On l'a dit, on le redit. Il ne lui faut pas un nouveau ministre ; l'école algérienne a besoin d'un exorciste. C'est à une armée de marabouts qu'il faudrait recourir pour sauver la chose de l'esprit qui la hante. Une doctoresse, un sourire, un charme parental puissent-ils chasser le mal qui l'a possède ?

Une année vient de se faire finir dans un examen trop controversé. Rien n'est étrange, rien n'est surprenant puisque ceci date depuis longtemps. Des sujets abordables, d'autres inapprochables ; les avis vont comme dans une bourse ils ne sont que des quotités d'appréciation. Ces examens, Madame la nouvelle ministre n'en a cure, sauf cette inquiétude propre à une mère de famille par-devant la colère frustrante de ses enfants recalés. Elle n'est pas née lors de la pondaison de ces conditions examinatoires. Elle s'est rassérénée juste pour les adopter par souci de continuation de service et de procédure.
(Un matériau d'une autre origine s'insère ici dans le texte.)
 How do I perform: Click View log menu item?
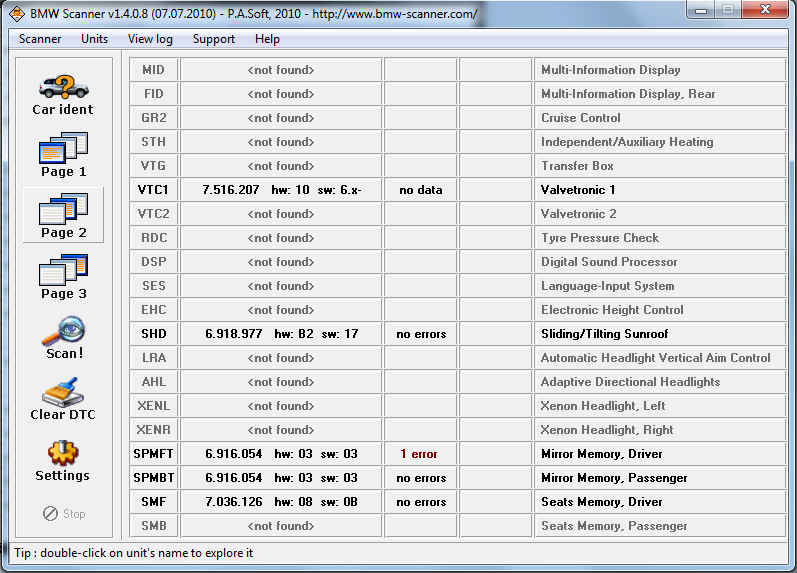pyautogui.click(x=150, y=39)
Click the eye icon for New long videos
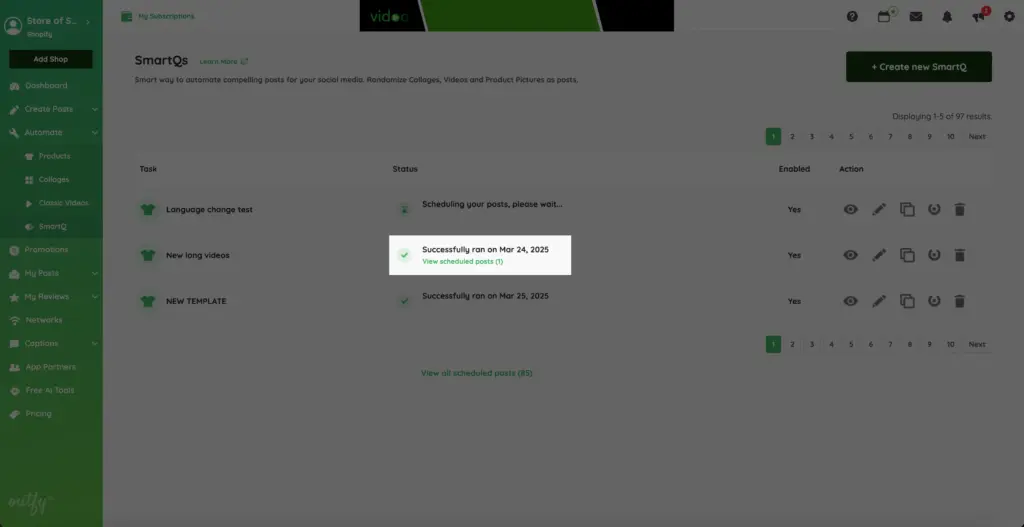The width and height of the screenshot is (1024, 527). point(850,255)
Prenant le train en marche ou presque à la dernière gare, voire rentrant en classe en fin de cycle ; elle observe muette les examens de passage qu'elle n'a pas embryonnés. De grève en grève, du primaire au secondaire l'école n'a pas l'air d'égayer ses classes. Dans ces conditions impérissables de raille et de brouille elle est devenue presque une chose inquiétante et bouffeuse d'innocence. Une espèce de babyphage. On n'espère plus la voir amarrée aux nouvelles technologies de l'éducation ni accéder à la phase didactique de l'enseignement présentiel et dynamiser ainsi le distanciel. Restons là, faisons du sur place en attendant la résolution de tous les problèmes qu'invoquerait un corps en eternel appétit incessant.

L'année qui vient de mourir dans une poussée quinteuse de passation de consignes entre un ministre aimable certes mais inefficace et une nouvelle tête au sourire charmant ne s'est pas conclue dans son apothéose. Elle n'est pas arrivée au bout de ses cours. Trop de vacarme d'une part et peu de mutisme d'autre part. Les deux parts étaient parties prenantes dans la partition inégalée qui secoue le cycle scolaire. Tous les élèves notamment du Bac ont quitté le lycée à partir d'un banc mal futé d'une école de cours rendue obligatoire. Le programme a été ingurgité à pied levé. C'est dans ces magasins du savoir, beuh du complément de connaissance que la fête de fin d'année n'avait pas eu lieu. Le lycée ayant connu une désertion anticipée. En cette année là, à l'exemple du Bac les candidats étaient déjà voués à l'abattoir. Des sujets non traités, pas de rachat, Ghardaïa et ses avatars, la rumeur d'une seconde session l'année prochaine, la reconfiguration du logiciel de prise de note sont présents pour saborder l'esprit des gens avant bien l'affichage des résultats. Le Bac politique est une ancienne légende benbouzidienne, dit-on. Le Bac-hac est parti. Face à cette inégalité, à ces poids et mesures selon l'année et suivant le titulaire du poste la chance de l'avoir ou pas est sujette à hypothèse et humeur conjoncturelle.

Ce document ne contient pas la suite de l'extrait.